PM Lee lauds National Junior College for open, inclusive ethos

Prime Minister Lee Hsien Loong interacting with fellow 1969 pioneer batch students of the National Junior College. He was guest of honour at a gala dinner yesterday to mark the school's 50th anniversary.
Prime Minister Lee Hsien Loong interacting with fellow 1969 pioneer batch students of the National Junior College. He was guest of honour at a gala dinner yesterday to mark the school's 50th anniversary.ST PHOTO: KELVIN CHNG

Founding goals of Singapore's first junior college remain just as relevant today, he says

Fifty years after it was set up to develop Singapore's future leaders, National Junior College (NJC) continues to keep its doors open to all, Prime Minister Lee Hsien Loong said yesterday.

Speaking at a dinner at the Fairmont Ballroom, Raffles City Convention Centre to mark the golden jubilee of Singapore's first junior college, he said the first students to walk through its gates came from all over the country.

PM Lee himself, then aged 17, was in the JC's pioneer batch in 1969.

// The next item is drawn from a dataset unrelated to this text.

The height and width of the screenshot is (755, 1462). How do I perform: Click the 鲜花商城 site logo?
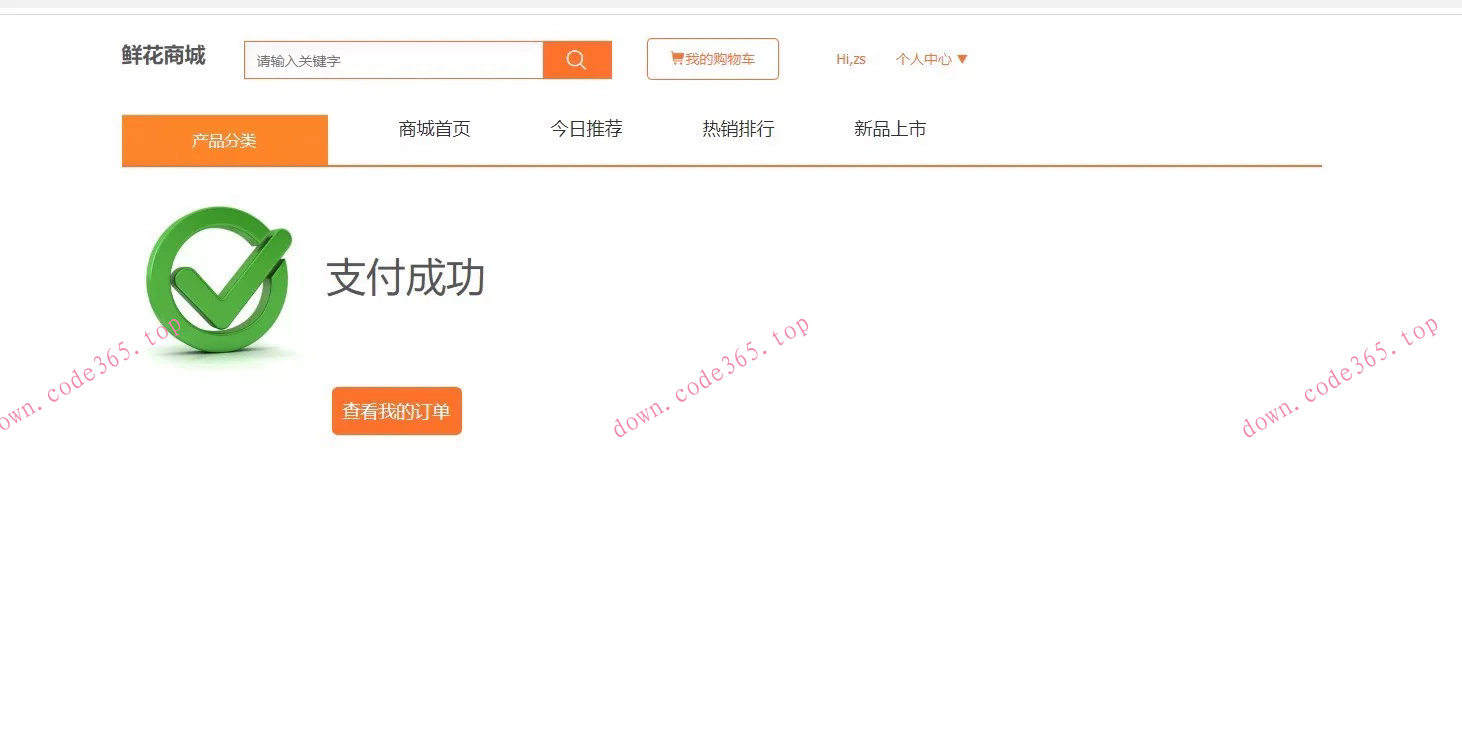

This open and inclusive ethos lives on till today, he noted, pointing to its student population that hails from 139 primary schools and 80 secondary schools, with youth from different social circles and all ethnic groups.

"It's important that our schools create opportunities for students from different social backgrounds to interact so that we can break down social barriers, dispel stereotypes, build understanding and lifelong bonds," he said.

PM Lee noted that since its birth, NJC has had no affiliation with any primary or secondary school.

Admission is based not just on academic results but also on an interview to assess leadership potential, values and future contributions to the school, he noted.

 
 
 

In more recent years, it has been making a special - and praiseworthy - effort to coax talented students from humble backgrounds to apply to the college, he said.

The efforts go beyond financial aid, he added, citing its buddy programme that gives primary school pupils the chance to stay in NJC's boarding school and learn skills, such as leadership and teamwork, from its seniors.

"Our schools are important platforms for us to level up Singaporeans who start off from less advantaged backgrounds, so that every child can have the opportunity to fulfil his or her potential," said PM Lee, addressing about 1,090 people, largely alumni, including Defence Minister Ng Eng Hen and Singapore Institute of Technology president Tan Thiam Soon.

PM Lee acknowledged that academic grades "are not the be all and end all in life". Still, it is important for NJC, and all other schools, to maintain focus on academic excellence, he said.

"There are many paths forward, even for students who are not academically inclined or for some reason have not done well in school.

"But students should still study hard and learn as much as they can... A student who takes his studies seriously demonstrates his ability and drive, and prepares himself to take up the jobs and responsibilities in our modern economy and society," he said.

While NJC's traditional strength has been in the sciences, he urged the school to extend this to the arts and humanities, too.

"The arts help us understand the intricacies, complexities and subtleties of human beings, hone our creativity and curiosity, and learn about our past so we can make better judgments for the future."

On a more personal note, he paid tribute to his former teachers, including Ms Kwa Ee Hua who taught him economics and later became NJC's vice-principal for 25 years, and NJC's founding principal, the late Mr Lim Kim Woon.

"These teachers taught us the values and spirit that enabled us, their students, to succeed."

PM Lee added: "(Mr Lim) was a pivotal figure in NJC's history... He sought to bring out the best from every one of his students.

"He left a deep impression on all of us lasting more than a generation."

Ms Joyce Lye Geok Choo, who was in PM Lee's 1969 batch, said Mr Lim played a major role in getting her where she is today.

The 67-year-old, who had worked in banking for 25 years, is the co-founder of charity Kampung Senang that offers childcare, student care and senior care services.

Growing up in a kampung called Mattar Ikan near Upper Changi, she said she was inspired to serve the community by her father, a traditional Chinese medicine physician, who often gave free consultations to their poor neighbours.

"At NJC, Mr Lim told us, life is not just about who drives a fancier car or lives in a bigger house," she said.

"He encouraged us to think beyond that... He always said we were in NJC to learn and serve others with gratitude and honour."

NJC has come a long way since its early years, PM Lee said.

"Much has changed in Singapore in 50 years, but your founding goals and ideals of developing leaders with honour and providing quality education for students of all backgrounds remain just as relevant today."